A Polícia Civil realizou, na noite da última segunda-feira, 13/1, uma perícia complementar em duas residências apontadas como possíveis locais ligados à execução do policial militar Fabrício Santana, desaparecido após um desentendimento no final da última semana, no Jardim Angela, na zona sul de São Paulo. A nova etapa da investigação utilizou luminol para identificar eventuais vestígios de sangue.

Apurado pela reportagem do Click Regional, o policial foi retirado de um bar da comunidade por criminosos e levado até uma residência próxima, atribuída ao dono do estabelecimento. Há duas casas sob investigação: uma ao lado do bar e outra localizada a cerca de 30 metros, considerada o principal ponto onde teriam ocorrido os atos iniciais da execução.

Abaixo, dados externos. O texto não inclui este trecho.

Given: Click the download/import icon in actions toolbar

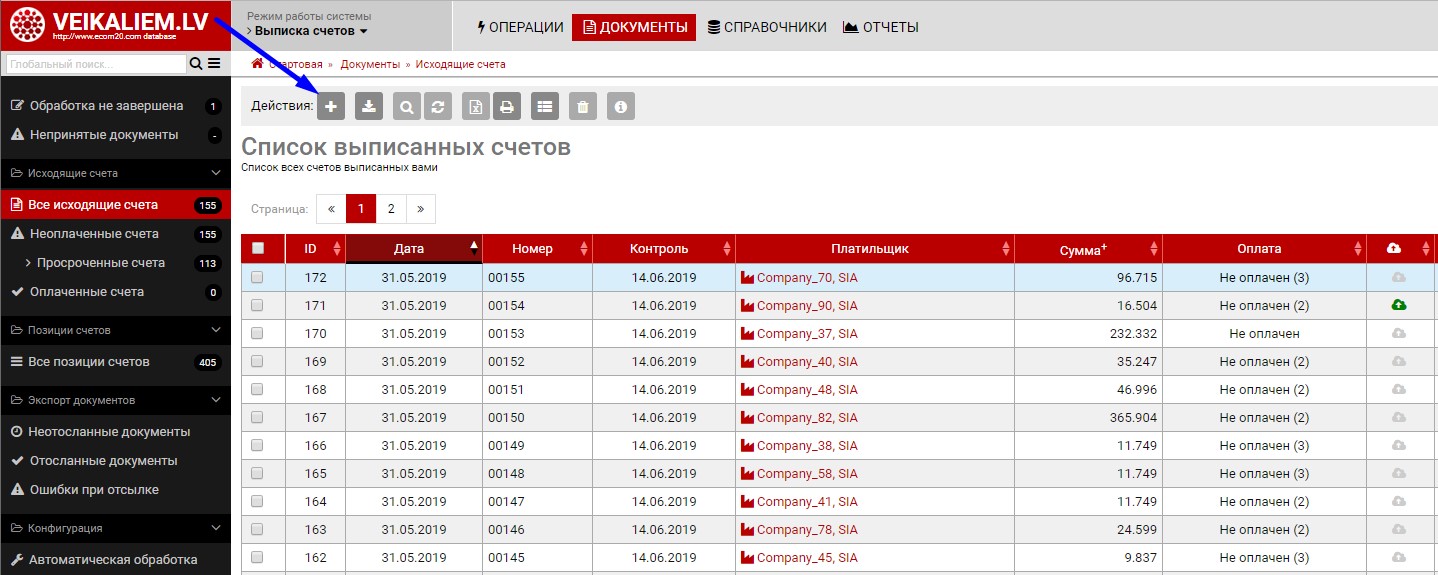Looking at the screenshot, I should click(x=369, y=106).
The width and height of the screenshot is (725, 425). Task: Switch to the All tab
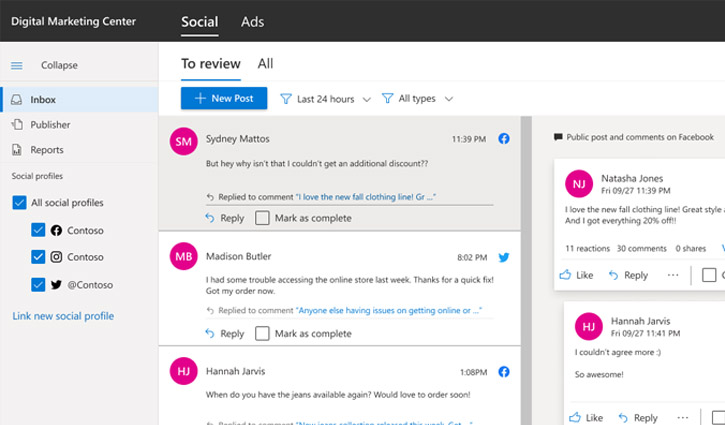point(265,64)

A linha investigativa apurada aponta que ao perceber que seria morto, o PM teria tentado fugir, caindo sobre o telhado da casa vizinha, o que provocou a quebra de telhas de amianto. Os criminosos teriam ido até o local, capturado novamente o policial e o levado de volta à residência ligada ao dono do bar, onde a morte teria sido consumada.

O imóvel já havia sido periciado anteriormente, mas, diante de novos elementos, a Polícia Civil realizou uma perícia complementar com luminol. O resultado do exame ainda é aguardado. Caso sejam identificados vestígios de sangue, será solicitado exame de DNA para confirmar se o material pertence ao policial.

Durante coletiva de imprensa realizada no último domingo (11), o delegado titular do caso, Dr. Vitor Santos de Jesus, afirmou que a investigação aponta que o PM foi vítima de uma emboscada, após um desentendimento ocorrido no bairro Horizonte Azul, na zona sul de São Paulo.

Segundo o delegado, o policial teria sido levado a um local dominado pelo crime, onde ocorreu um julgamento sumário, prática atribuída a grupos criminosos.

Prisões temporárias

Quatro pessoas estão presas temporariamente, suspeitas de ligação direta com o crime. Os detidos são:

  • Riclécio, apontado como traficante que discutiu com o PM;

  • Isaque, que conhecia o policial e teria o levado até os criminosos;

  • Gleison, suspeito de transportar galões de combustível utilizados para incendiar o veículo da vítima;

  • André, caseiro do sítio onde o corpo foi encontrado.

Relembre

Imagens de câmeras de segurança mostram o carro do policial – circulando pelo local e sendo seguido por outro veículo. O automóvel foi encontrado carbonizado ainda na tarde de quinta-feira (8), em uma área de mata no bairro da Lagoa, em Itapecerica da Serra.

O corpo de Fabrício Gomes de Santana foi localizado no domingo (11), enterrado em um sítio, localizado no bairro Cipó, em Embu-Guaçu, após investigação da Polícia e buscas com cães farejadores. A identificação foi confirmada oficialmente na segunda-feira (12) pela Polícia Técnico-Científica.

Com exclusividade, a reportagem apurou que o corpo do policial apresentava indícios de violência, como mãos amarradas, ferimento de grande extensão na região do crânio e sinais de que a vítima teria sido mantida com um capuz na cabeça. Ainda conforme informações preliminares, o crime pode ter envolvido asfixia por torniquete.

Exames complementares ainda serão realizados para detalhar a origem das lesões.

A Polícia Civil segue com diligências para esclarecer completamente a dinâmica do crime e a participação de cada envolvido.